Luc synthétise les trois en parlant de Présentation, rite inconnu. Le mot manifeste cependant ce qui arrive : l’entrée de Jésus au Temple remplit le sanctuaire vide, depuis la disparition de l’Arche d’Alliance. Jérusalem et le Temple sont purifiés (« leur » purification, texte gr.) par la visite de Jésus enfant, la prophétie de Malachie 3 est ainsi réalisée.
Syméon : mes yeux ont vu ton Salut
Syméon est un représentant typique du grand événement appelé « Consolation d’Israël », de cette espérance suscitée au cœur des pauvres par l’Esprit Saint. Selon Luc, le rite accompli par les parents de Jésus pour observer la Loi fut l’occasion d’une nouvelle intervention de l’Esprit Saint (nommé 3 fois : v. 25.26.27), donnant à l’événement un sens messianique, et y développant une dimension prophétique.

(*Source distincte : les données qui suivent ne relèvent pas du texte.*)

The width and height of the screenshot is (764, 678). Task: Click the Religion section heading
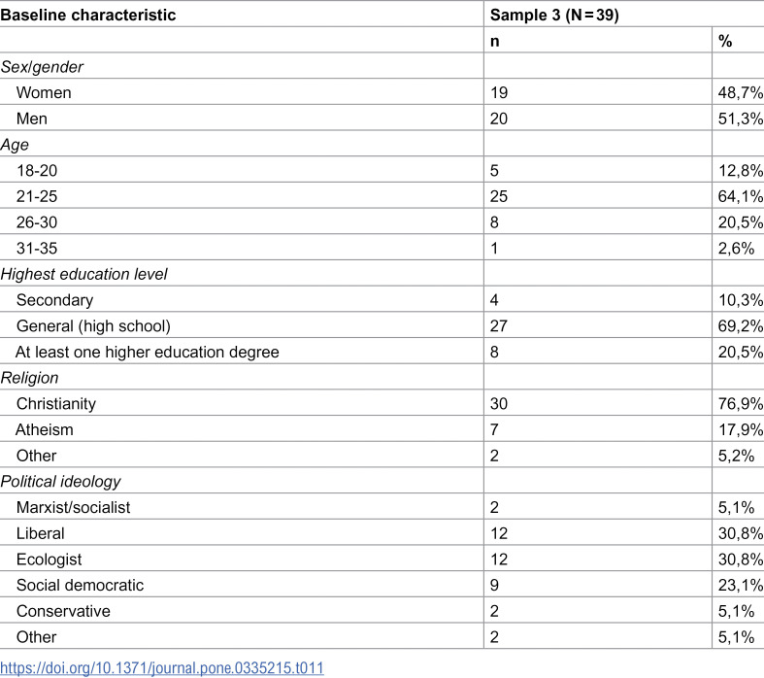[29, 378]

Syméon rappelle que Jésus n’est pas devenu le Sauveur, le Christ et Seigneur (2,11), il le fut dès sa conception et sa naissance. Il est consolation d’Israël et Lumière des Nations. Syméon contemple ce Sauveur dans la fragilité d’un enfant, comme, plus tard, ce même Sauveur sera contemplé dans l’abaissement du crucifié.

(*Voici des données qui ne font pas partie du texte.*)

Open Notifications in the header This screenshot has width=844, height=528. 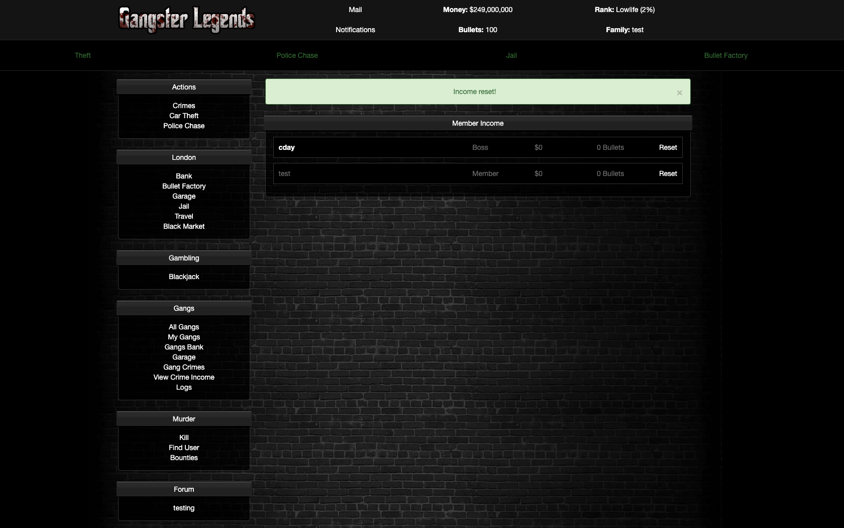click(x=355, y=30)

Et Syméon donne une prophétie de la passion du Christ. Jésus sera un signe contesté, contredit. Il opérera un renversement au cœur de son peuple, un renversement — jugement, tel que l’évoquait le Magnificat : chute et relèvement, abaissement et exaltation. Syméon n’appelle pas par son nom le sacrifice de la Croix, mais transfère la prophétie au cœur de Marie, qui sera « transpercé par une épée », comme participante aux souffrances du Fils. Seconde annonciation faite à Marie, qui unit sa mission non seulement à l’Incarnation du Fils, mais aussi à la Rédemption qu’il vient accomplir.

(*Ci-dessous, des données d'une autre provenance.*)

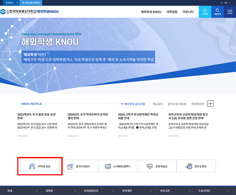The image size is (236, 195).
Task: Open the 커뮤니티 navigation menu
Action: coord(188,12)
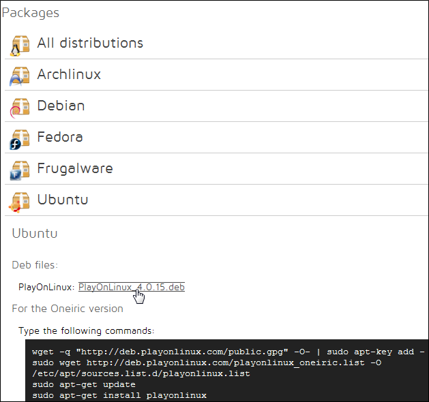Click the Frugalware package icon
This screenshot has width=429, height=402.
20,170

« MARIE est la Virgo offerens, la Vierge qui offre. L’Église, surtout à partir du Moyen-Âge, a entrevu dans le cœur de la Vierge, qui porte son Fils à Jérusalem pour le présenter au Seigneur (cf. Lc 2, 22), une volonté d’oblation, qui dépasse le sens ordinaire du rite qu’elle accomplissait. De cette intuition, nous avons un témoignage dans l’affectueuse interpellation de saint Bernard : « Offre ton Fils, Vierge sainte, et présente au Seigneur le fruit béni de tes entrailles. Offre pour notre commune réconciliation la victime sainte qui plaît à Dieu » ». (Paul VI, Le culte marial aujourd’hui, 1974, n° 20).